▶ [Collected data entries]
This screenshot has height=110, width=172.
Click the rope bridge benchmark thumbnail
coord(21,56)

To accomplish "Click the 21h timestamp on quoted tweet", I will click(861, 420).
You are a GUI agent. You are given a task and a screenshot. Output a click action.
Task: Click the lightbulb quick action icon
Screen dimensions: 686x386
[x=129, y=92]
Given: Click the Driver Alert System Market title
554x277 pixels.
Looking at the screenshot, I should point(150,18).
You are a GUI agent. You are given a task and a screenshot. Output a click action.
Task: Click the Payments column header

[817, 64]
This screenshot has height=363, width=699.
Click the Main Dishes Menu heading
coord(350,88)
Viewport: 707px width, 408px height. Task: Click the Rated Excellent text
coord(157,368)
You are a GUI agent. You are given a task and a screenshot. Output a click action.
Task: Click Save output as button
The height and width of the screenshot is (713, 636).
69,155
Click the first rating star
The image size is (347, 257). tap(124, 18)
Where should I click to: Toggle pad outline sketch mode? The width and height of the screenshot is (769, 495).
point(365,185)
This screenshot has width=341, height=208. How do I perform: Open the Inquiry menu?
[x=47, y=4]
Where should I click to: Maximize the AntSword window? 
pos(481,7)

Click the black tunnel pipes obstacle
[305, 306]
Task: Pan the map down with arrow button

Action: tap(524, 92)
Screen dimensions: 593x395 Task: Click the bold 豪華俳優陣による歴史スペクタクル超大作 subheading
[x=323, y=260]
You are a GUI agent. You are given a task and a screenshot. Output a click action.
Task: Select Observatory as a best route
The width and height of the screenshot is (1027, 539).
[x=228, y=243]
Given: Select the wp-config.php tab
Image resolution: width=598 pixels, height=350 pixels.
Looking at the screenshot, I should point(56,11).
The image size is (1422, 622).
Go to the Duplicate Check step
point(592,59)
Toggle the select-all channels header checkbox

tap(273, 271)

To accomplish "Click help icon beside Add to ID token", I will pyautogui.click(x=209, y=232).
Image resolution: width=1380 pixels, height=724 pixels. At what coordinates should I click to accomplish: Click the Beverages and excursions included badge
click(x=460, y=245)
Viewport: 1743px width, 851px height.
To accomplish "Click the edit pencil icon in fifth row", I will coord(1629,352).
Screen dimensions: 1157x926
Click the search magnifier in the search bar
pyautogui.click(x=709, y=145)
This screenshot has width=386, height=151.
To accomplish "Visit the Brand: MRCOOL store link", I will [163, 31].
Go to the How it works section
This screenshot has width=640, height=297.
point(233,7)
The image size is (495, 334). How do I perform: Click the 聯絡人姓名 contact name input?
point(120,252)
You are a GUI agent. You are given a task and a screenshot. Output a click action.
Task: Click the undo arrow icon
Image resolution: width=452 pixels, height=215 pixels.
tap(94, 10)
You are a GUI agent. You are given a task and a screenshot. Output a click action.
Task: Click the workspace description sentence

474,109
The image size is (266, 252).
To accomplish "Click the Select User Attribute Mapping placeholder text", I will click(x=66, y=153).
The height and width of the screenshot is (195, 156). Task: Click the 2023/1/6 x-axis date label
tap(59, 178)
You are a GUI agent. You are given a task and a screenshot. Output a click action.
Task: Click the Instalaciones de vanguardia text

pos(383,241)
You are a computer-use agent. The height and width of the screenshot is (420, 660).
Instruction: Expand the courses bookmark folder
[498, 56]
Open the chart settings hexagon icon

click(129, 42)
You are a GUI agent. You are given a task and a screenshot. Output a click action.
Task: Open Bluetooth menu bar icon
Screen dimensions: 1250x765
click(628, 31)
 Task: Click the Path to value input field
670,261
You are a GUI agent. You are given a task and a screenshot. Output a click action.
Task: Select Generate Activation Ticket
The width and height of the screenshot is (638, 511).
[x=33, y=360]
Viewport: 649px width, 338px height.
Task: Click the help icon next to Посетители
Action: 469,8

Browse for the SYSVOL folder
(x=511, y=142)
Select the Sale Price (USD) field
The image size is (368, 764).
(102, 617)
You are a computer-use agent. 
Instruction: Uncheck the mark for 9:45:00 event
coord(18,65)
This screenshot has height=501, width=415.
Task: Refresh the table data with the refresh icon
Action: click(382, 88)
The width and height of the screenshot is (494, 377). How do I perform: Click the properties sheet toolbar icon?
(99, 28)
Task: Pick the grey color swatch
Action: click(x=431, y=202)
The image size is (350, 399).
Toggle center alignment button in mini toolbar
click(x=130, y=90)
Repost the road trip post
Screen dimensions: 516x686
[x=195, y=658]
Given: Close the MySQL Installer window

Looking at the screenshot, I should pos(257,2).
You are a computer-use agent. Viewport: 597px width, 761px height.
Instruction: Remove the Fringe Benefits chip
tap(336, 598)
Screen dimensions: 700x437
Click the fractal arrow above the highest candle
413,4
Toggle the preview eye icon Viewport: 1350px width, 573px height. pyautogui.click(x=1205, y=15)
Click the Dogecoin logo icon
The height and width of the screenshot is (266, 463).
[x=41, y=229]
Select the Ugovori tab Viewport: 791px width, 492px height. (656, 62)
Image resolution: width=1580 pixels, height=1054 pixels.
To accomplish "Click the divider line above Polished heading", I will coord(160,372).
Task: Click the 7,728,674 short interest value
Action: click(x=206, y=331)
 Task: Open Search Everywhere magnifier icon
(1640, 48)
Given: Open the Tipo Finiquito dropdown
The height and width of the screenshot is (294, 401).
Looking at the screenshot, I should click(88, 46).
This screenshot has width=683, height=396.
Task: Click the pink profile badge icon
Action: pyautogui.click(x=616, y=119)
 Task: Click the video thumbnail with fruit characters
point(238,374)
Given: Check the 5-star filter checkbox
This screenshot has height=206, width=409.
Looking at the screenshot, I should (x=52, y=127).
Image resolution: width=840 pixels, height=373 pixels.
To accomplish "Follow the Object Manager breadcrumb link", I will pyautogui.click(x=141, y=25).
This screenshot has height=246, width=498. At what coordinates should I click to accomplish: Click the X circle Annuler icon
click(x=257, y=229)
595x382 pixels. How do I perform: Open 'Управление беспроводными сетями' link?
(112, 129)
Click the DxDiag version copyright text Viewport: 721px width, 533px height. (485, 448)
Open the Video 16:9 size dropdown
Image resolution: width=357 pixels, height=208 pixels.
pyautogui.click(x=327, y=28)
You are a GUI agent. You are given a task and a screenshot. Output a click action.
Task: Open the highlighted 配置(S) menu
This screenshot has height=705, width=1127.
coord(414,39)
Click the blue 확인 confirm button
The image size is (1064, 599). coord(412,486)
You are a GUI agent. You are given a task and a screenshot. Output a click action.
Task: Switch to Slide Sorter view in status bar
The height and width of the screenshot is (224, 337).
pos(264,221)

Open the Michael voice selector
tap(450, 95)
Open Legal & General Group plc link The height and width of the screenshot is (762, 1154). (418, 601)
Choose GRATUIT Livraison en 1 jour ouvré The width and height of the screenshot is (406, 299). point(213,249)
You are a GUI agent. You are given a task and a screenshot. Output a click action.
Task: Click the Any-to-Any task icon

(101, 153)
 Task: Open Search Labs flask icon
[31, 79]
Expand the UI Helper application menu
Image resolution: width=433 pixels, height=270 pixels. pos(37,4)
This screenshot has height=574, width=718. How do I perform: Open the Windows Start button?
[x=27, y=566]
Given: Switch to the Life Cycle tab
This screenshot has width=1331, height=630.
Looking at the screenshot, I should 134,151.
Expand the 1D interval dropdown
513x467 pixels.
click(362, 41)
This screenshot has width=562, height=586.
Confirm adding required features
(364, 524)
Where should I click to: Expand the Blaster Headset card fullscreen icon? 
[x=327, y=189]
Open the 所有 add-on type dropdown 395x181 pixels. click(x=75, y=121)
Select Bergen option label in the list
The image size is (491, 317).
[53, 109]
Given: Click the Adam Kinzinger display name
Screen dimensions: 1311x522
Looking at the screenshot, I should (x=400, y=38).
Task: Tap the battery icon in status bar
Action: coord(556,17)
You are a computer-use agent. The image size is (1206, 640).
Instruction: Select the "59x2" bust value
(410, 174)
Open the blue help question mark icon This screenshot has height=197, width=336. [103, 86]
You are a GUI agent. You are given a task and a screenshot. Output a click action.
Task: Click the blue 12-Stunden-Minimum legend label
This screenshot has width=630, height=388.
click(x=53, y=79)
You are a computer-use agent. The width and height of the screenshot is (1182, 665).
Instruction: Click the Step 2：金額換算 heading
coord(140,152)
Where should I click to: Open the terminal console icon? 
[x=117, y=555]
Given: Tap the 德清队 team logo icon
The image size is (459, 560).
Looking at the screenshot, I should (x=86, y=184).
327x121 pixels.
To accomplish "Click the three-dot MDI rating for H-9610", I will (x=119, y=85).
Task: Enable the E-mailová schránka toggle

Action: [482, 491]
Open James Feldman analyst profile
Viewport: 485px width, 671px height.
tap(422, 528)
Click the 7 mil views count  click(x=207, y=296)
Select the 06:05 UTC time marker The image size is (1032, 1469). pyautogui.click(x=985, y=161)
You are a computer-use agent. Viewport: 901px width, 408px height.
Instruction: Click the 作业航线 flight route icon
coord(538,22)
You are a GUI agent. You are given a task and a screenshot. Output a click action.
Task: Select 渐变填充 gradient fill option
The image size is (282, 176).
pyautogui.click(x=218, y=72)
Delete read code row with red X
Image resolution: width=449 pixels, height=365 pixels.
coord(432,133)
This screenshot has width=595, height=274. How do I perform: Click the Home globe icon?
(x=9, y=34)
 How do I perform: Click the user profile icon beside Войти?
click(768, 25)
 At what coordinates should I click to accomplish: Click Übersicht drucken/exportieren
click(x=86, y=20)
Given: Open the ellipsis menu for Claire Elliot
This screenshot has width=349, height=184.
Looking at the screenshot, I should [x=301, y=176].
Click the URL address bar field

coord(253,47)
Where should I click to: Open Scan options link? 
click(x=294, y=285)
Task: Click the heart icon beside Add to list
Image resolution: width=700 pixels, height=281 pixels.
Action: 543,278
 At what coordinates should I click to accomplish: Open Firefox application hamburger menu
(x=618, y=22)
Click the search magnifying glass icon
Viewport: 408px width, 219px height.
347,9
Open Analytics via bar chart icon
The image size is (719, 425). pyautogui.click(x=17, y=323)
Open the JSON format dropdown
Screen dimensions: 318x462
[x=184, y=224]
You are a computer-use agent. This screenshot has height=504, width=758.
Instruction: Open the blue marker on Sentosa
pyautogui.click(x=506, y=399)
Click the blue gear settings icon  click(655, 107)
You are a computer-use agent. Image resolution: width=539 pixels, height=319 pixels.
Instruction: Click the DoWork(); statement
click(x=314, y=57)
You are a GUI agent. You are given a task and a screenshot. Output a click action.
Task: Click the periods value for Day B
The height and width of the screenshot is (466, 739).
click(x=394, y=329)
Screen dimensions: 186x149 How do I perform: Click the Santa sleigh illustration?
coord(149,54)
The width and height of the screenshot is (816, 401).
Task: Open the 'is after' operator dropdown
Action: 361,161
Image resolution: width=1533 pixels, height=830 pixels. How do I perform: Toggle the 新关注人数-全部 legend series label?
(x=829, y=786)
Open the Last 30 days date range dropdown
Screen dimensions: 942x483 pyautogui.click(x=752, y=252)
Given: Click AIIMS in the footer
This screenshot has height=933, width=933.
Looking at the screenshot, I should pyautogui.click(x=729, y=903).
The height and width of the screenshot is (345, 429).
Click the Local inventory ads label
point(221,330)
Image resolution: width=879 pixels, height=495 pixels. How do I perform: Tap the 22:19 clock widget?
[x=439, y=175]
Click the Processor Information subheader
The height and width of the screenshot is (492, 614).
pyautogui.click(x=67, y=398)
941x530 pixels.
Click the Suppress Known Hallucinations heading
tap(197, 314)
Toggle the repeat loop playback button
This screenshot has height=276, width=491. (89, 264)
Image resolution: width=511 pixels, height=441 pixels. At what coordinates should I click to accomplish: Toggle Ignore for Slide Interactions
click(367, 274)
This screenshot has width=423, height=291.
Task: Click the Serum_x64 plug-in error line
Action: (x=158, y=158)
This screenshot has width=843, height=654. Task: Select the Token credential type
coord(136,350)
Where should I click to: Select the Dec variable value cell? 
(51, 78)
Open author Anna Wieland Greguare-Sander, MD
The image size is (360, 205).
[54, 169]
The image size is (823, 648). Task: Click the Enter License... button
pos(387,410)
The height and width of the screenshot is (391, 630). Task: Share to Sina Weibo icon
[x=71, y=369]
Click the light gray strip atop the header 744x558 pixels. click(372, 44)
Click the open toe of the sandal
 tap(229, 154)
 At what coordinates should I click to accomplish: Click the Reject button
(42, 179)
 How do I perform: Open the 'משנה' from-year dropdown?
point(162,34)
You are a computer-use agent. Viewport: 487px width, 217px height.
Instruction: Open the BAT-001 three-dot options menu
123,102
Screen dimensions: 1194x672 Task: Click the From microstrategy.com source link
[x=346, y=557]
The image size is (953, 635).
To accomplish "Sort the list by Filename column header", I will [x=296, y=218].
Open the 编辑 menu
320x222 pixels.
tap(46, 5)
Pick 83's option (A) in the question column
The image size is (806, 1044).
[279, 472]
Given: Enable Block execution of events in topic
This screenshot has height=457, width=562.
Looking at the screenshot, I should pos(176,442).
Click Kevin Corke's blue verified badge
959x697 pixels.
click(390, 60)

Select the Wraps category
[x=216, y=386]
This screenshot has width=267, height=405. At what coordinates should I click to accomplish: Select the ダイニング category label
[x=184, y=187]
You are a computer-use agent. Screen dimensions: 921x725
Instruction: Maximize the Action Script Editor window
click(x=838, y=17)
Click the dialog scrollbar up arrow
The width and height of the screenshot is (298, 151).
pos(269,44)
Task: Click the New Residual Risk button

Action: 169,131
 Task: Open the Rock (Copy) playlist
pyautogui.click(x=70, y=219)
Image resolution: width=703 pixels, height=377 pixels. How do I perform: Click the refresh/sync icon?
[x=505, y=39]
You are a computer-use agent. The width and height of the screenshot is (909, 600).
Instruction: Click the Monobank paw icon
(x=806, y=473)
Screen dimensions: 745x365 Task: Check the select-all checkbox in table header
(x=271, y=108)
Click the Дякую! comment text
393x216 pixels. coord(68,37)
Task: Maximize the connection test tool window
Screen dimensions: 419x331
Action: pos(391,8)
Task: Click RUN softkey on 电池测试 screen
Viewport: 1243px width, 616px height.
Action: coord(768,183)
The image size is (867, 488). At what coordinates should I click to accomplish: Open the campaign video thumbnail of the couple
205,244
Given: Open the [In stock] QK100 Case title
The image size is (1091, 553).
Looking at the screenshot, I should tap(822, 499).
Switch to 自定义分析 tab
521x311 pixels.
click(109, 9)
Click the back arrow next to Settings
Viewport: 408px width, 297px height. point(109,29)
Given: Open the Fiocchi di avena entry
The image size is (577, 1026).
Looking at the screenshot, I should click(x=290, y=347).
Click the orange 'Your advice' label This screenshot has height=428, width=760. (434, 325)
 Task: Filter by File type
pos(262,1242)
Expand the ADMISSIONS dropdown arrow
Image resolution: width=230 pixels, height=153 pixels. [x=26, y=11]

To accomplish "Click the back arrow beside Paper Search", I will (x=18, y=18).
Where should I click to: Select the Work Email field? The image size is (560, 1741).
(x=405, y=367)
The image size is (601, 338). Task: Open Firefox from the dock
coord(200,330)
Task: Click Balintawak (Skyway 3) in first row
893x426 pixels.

▶ [Task objective]
The word to find is "Switch". Copy every line of the data that holds it.

▶ [Result]
Task: Switch to Slide Sorter view in status bar
Given: Switch to the Life Cycle tab
Switch to 自定义分析 tab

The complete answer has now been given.